Egypt's human rights council said on Sunday that the authorities' human rights record had not improved, noting a string of enforced disappearances by the police and abuse of prisoners. The National Council for Human Rights, the country's official rights watchdog, made the remarks in an annual report.
"The human rights situation in the country has not changed in spite of the adoption of the new constitution two years ago," the report said.
It added that the council had raised 266 cases of enforced disappearances with the interior ministry, of whom 27 were since revealed to have been released while 143 remained in pretrial detention.
The ministry responded that 44 of the missing people had not been arrested, and may have disappeared for other reasons, including to join jihadist groups, the council's report said.
The cases were documented between April 2015 and the end of March this year.
"Human rights causes have not yet become a priority for the state," it said.
Rights groups had accused Egypt of extensive abuses that spiked after the military overthrew Islamist president Mohamed Morsi in 2013, unleashing a bloody crackdown on his followers.
The report also criticised the state for failing to pass effective legislation to curb torture, although it acknowledged that President Abdel Fattah al-Sisi had tried to end the abuses.
Sisi has spoken out against police abuses and several policemen have been put on trial over the deaths of detainees.
The report noted that suspicions that security services had abducted Italian student Giulio Regeni, whose mutilated body was found on the side of a road, had been boosted by "the continuation of the phenomenon of torture" in Egypt.

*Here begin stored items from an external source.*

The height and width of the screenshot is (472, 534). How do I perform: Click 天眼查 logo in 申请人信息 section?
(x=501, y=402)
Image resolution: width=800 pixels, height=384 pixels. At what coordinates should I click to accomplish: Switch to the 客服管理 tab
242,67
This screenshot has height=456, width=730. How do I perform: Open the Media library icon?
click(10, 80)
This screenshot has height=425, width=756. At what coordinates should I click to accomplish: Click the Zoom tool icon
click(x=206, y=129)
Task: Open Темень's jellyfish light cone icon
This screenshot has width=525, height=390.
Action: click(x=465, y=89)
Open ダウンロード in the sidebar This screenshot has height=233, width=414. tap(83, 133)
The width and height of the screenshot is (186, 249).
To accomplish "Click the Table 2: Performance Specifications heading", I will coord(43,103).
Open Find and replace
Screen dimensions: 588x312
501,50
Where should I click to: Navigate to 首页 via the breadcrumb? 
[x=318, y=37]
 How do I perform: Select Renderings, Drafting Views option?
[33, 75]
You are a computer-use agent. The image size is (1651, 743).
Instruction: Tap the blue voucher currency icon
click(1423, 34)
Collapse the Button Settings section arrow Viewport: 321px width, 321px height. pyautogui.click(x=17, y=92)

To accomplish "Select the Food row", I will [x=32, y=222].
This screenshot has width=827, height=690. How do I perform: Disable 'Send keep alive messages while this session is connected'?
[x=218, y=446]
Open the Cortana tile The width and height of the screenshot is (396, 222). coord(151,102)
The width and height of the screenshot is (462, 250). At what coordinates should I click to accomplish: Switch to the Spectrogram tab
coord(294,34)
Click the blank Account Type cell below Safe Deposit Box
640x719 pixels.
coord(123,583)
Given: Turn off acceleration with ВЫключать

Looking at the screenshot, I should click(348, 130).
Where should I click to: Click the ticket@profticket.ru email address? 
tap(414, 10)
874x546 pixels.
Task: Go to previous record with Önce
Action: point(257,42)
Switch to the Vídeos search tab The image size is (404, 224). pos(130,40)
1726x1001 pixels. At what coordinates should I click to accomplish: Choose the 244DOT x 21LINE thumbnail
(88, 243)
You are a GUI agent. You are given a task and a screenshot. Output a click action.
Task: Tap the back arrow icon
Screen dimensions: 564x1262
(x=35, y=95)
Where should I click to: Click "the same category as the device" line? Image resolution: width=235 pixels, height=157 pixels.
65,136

The report did not shed any light on Regeni's disappearance, which created a diplomatic rift between Egypt and Italy, a close ally. Police have denied involvement.
The council said it had received 296 complaints during 2015.
"Many of the complaints are related to abuses they are subject to in prisons and other detention facilities, most notably torture and other harsh and degrading treatment," the council said. The use of torture "continues to be widespread", particularly in initial detention centres.